FB2: 110 watts Repeater

MO: 110 watts Mobile

MO3: 110 watts Mobile Repeater



I would like some advice on building my system, I am in a rural area with very limed cell coverage in the remote areas that my company works in, we are on a river 90% of the time and in wooded areas the other 10% I would like to cover as much as the 40km area around my base as possible.



at the FB2 Base the elevation is 545 feet, I have a 100 foot tower

my mobile repeater, I have a 55 foot tripod style mast



I would like to use the mobile repeater as a link for the mobiles/portables back to the base. I have a in-band mobile extender to use with the system to give the portables more range, the base antenna and the mobile repeater antenna are dipole that I can arrange the dipoles to give a directional pattern.



I plan to use a TKR-750 at the base with a power amp 50 in 110 out

I have not made a decision on the equipment for the mobile repeater.

I have a couple of linear VHF amps that are 25-50 watts drive with 100 watts out

I will be using a notch duplexer with the mobile repeater and a cavity duplexer at the base



Can anyone give some advice on the system setup to cover the greatest area.

For a mobile repeater, 100w does not make sense.
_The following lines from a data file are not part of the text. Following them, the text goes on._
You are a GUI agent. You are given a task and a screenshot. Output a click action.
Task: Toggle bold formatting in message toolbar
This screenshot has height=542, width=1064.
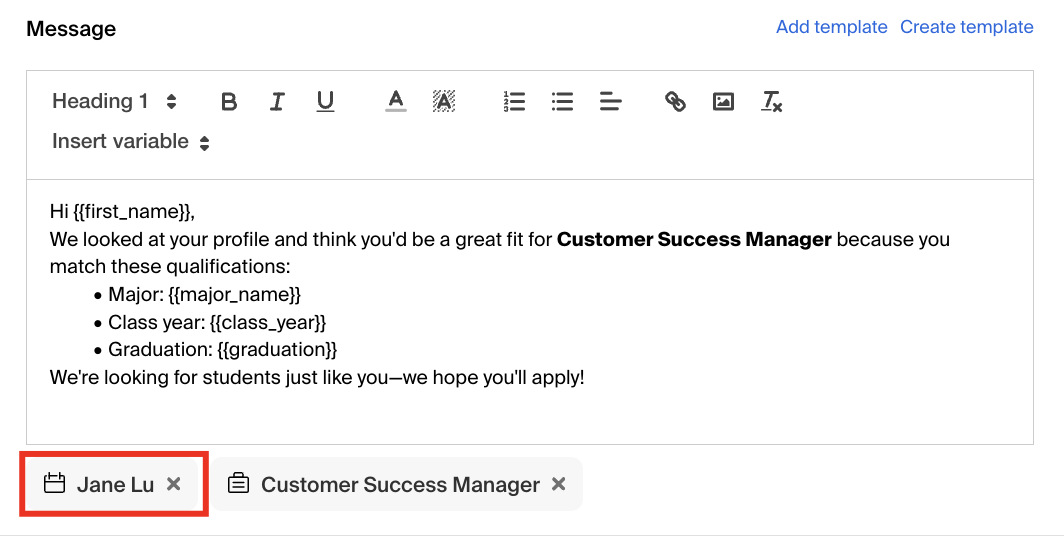point(229,102)
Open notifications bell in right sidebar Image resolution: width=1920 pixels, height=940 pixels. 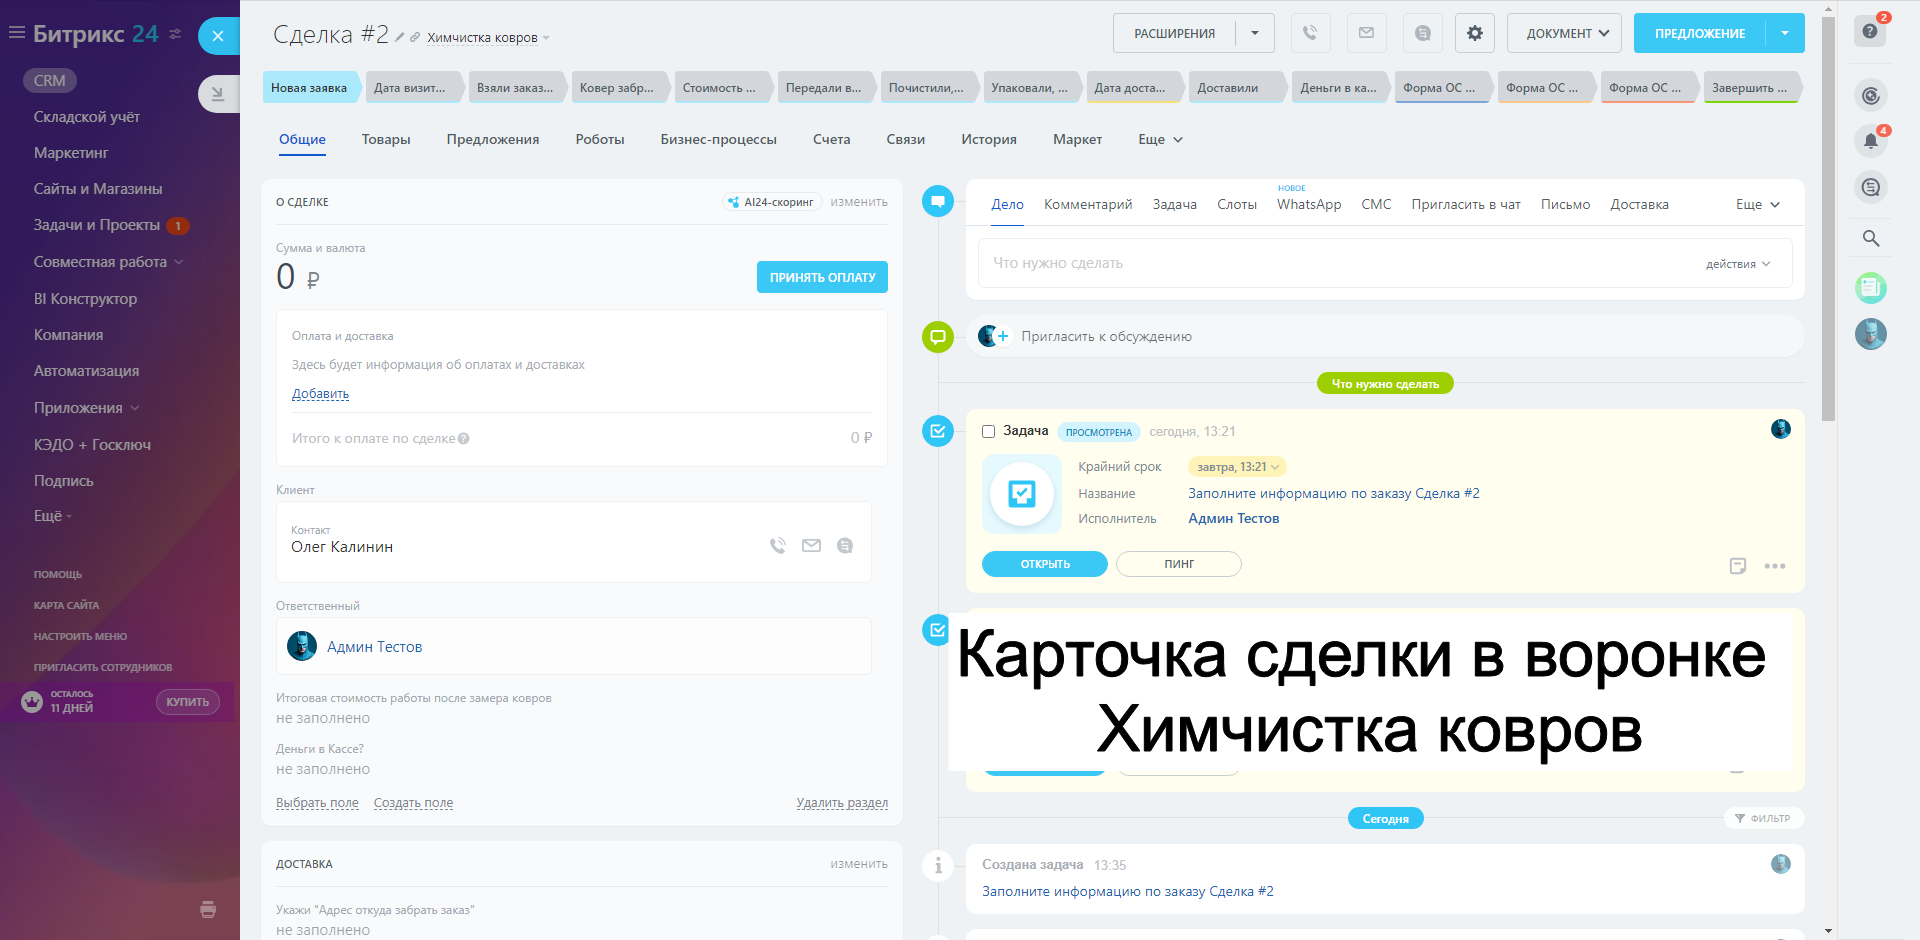pyautogui.click(x=1870, y=141)
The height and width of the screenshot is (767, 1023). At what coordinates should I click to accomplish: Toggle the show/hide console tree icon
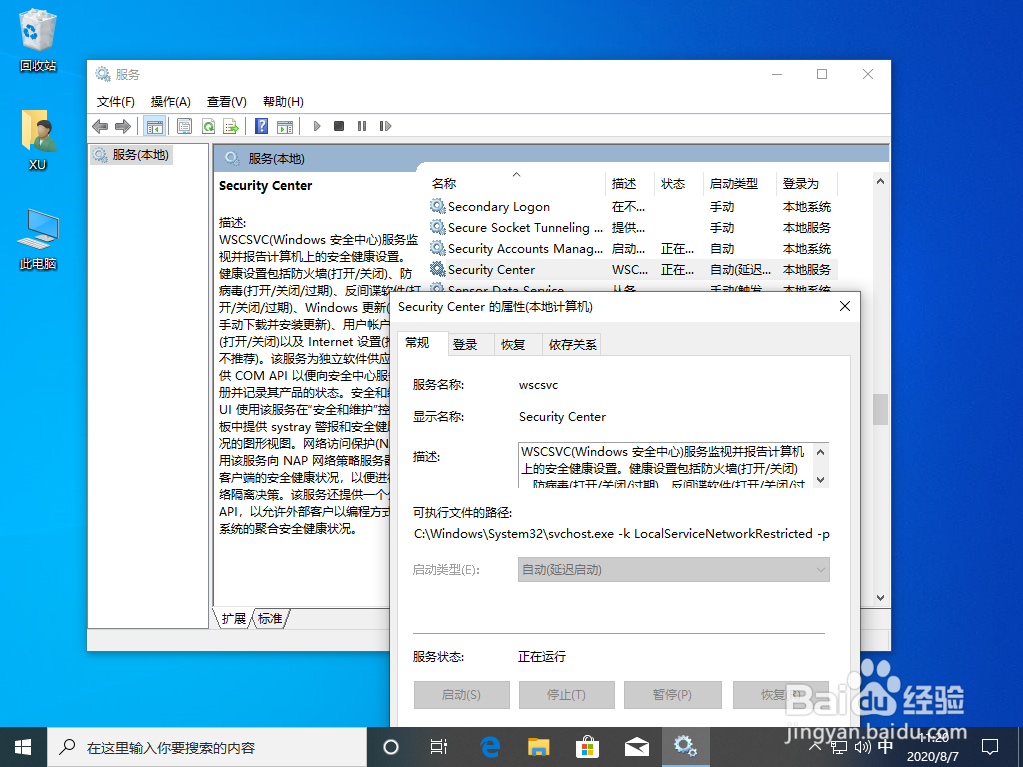pyautogui.click(x=154, y=126)
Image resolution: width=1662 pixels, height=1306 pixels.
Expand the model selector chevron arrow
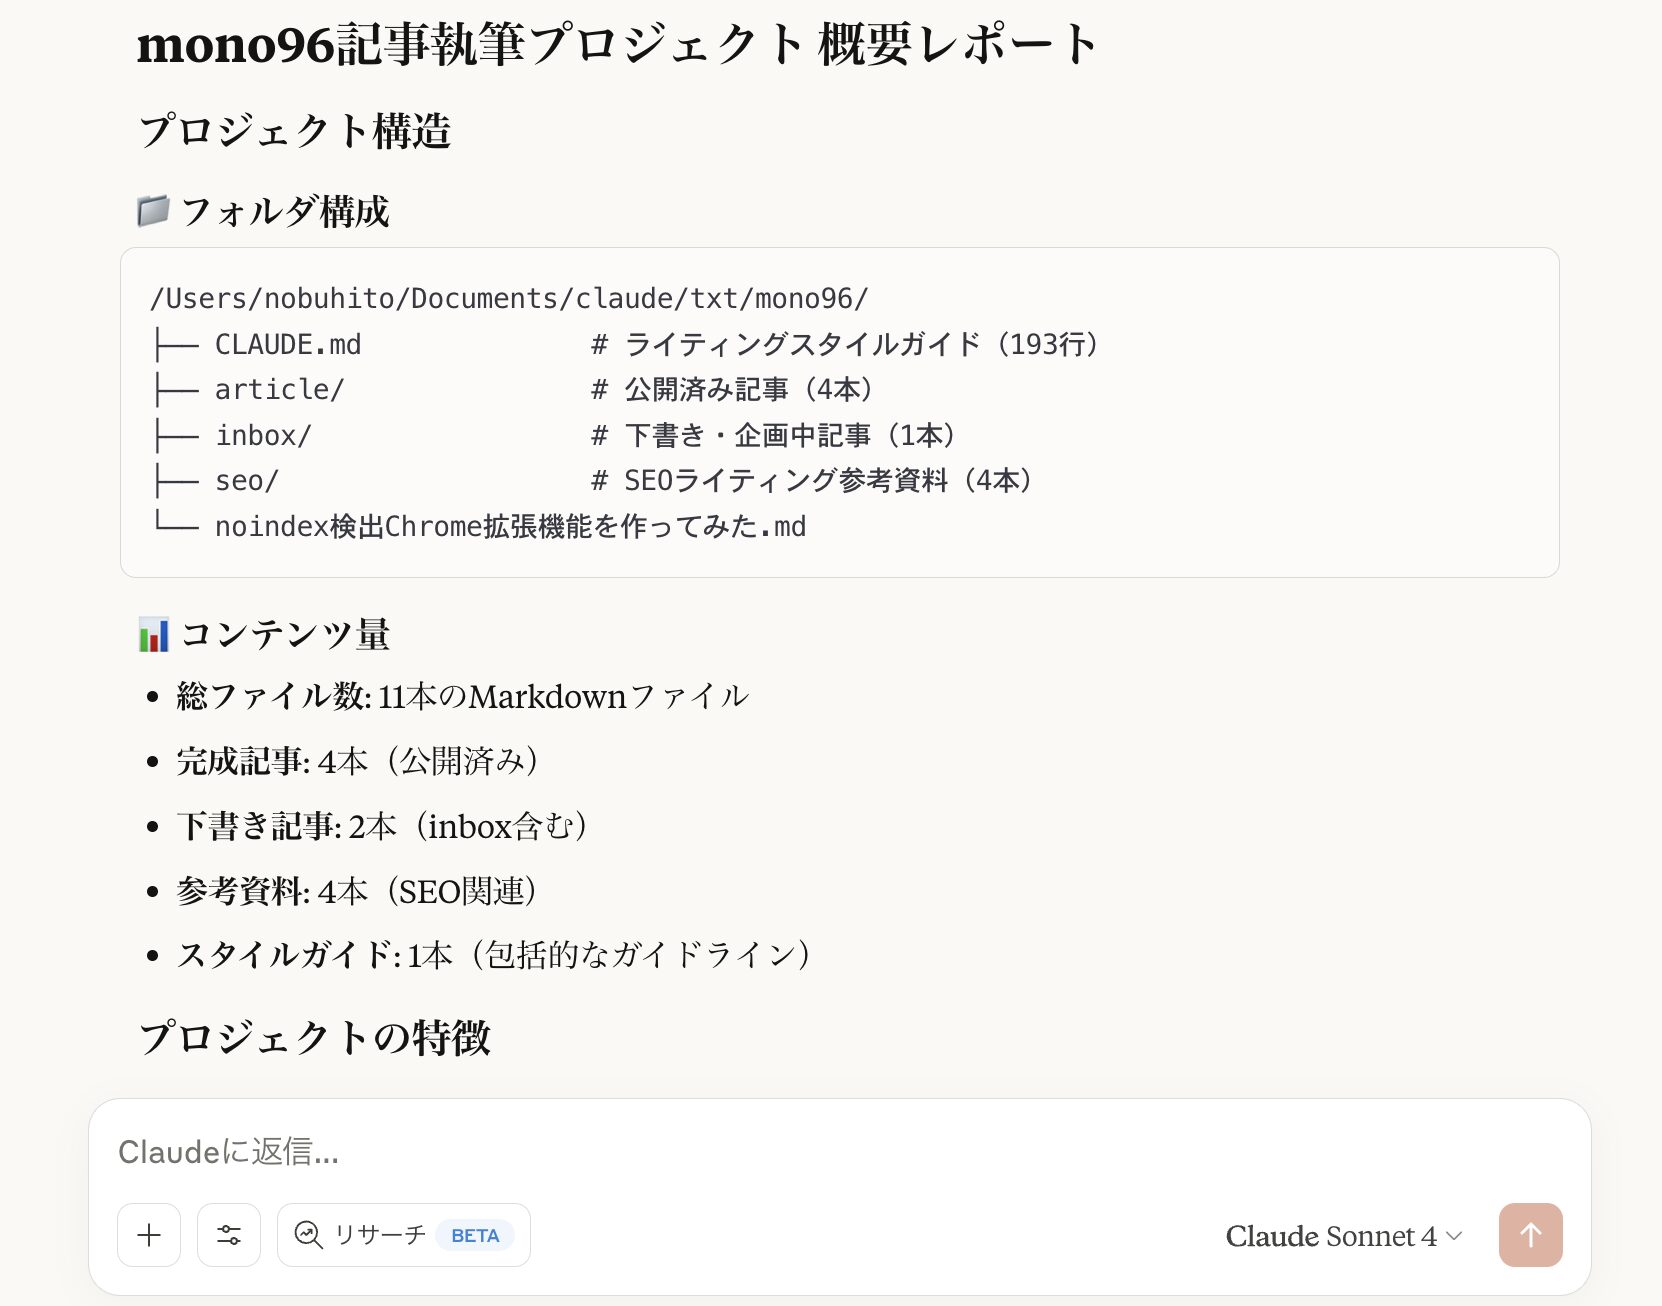click(1454, 1236)
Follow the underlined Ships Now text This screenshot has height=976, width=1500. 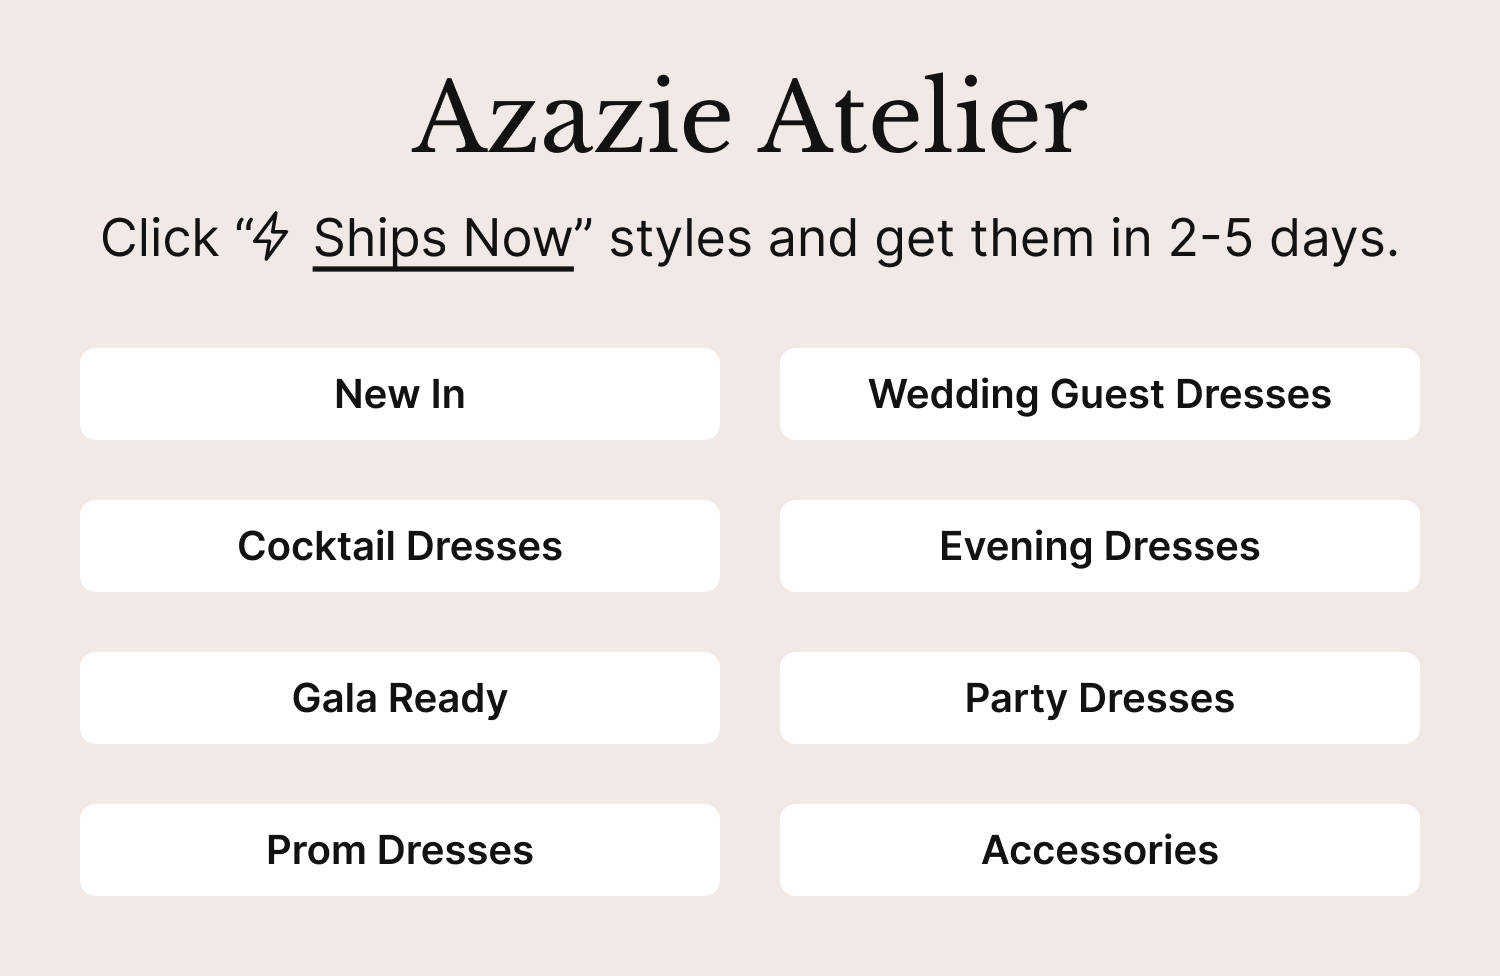(x=443, y=240)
You WILL need some pretty high isolation to run a in-band mobile repeater @ 100w with a mobile running 100w.

To cover a 25mile radius 100w seems rather excessive.

If you intend to use a n in-band mobile repeater running a 100w with a link radio(another mobile) also running at 100w you WILL need BpBr duplexers, circulators and you WILL need a **** ton of isolation to get them to operate together. As well this will probably take up most of a 6 foot pick up truck box to hold all the cans it will take to get a 100w link radio and a 100w mobile extender. Mobile notch duplexers will NOT work.

Also if you are using 5w portables, there is no point in having a mobile repeater that puts out anything more than 5 watts.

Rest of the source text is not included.